Just wanted to get back to this thread and let ya know I'm enquiring further about this on my side, and will be back to this question once I understand exactly what's going on at the server level. I was hoping there would be something simple that I missed 馃槄
Would you rather I closed this question for now and reopen/create a new one later on if necessary @ejona86?
It's been a couple weeks now. Let's close this and if you comment back on it we can reopen it. Or you can create a new issue.
I do hope you find the source of the INTERNAL_ERROR, since that really should mean there's a bug.

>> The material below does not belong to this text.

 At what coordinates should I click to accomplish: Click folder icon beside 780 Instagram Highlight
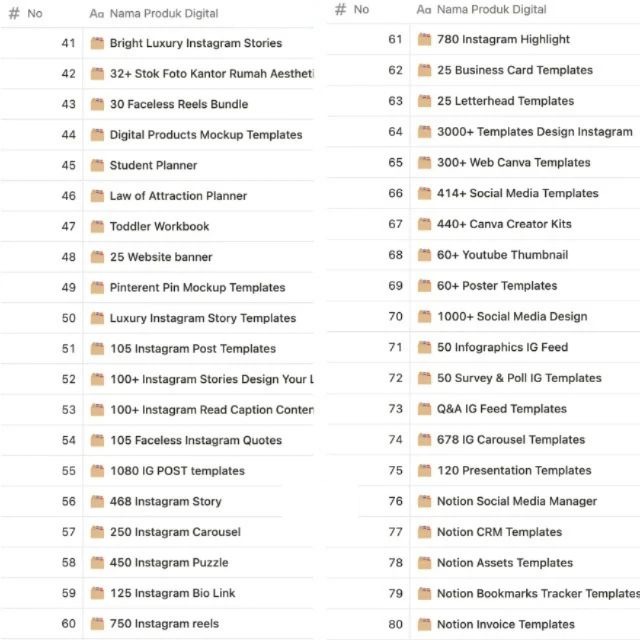point(424,39)
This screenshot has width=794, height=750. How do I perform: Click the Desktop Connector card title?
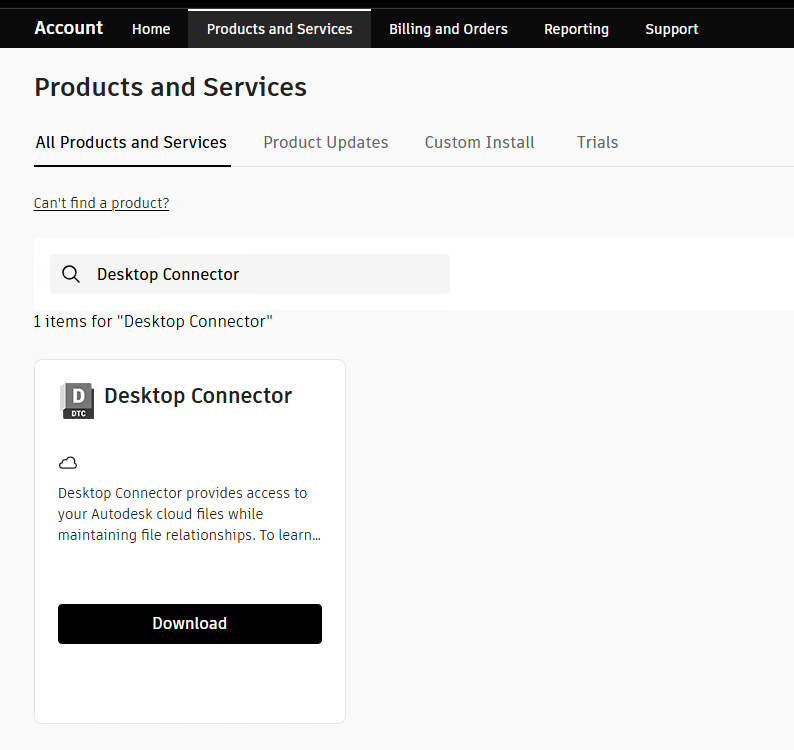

So it turns out it's a load balancer which is cutting the connection. It seems that the way to detect this is to check if the gRPC status code != 200, and there are no trailers. Otherwise, we can assume it's a legitimate INTERNAL error sent from the server.
Thanks @ejona86
Why did the load balancer cut the connection? Did it experience an internal crash? If not, it should not be using http/2's INTERNAL_ERROR it seems. It would be bad to retry for INTERNAL_ERROR because that can increase the impact from queries of death.
If this is a public load balancer, I'd be willing to discuss more directly with them.
Can't really go in to the details because it's not public facing, sorry. This is something I'm going to need to sort out with the team internally.
I'm going to close this because there doesn't seem much we can do. The only option I see is to treat HTTP/2 INTERNAL_ERRORs as UNAVAILABLE instead of INTERNAL. While that is possible, it seems like a bad idea as it could cause retries for queries-of-death.
If there's some serious reason that the proxy used INTERNAL_ERROR yet the RPC should be retried, then that could be provided and we can reopen the issue and look into it. Honestly, INTERNAL_ERROR is one of those things that "shouldn't happen," so I doubt it makes sense to make any changes here and instead focus on the root causes. If we or another implementation has broken behavior causing INTERNAL_ERRORs, we would be _very_ interested in resolving those.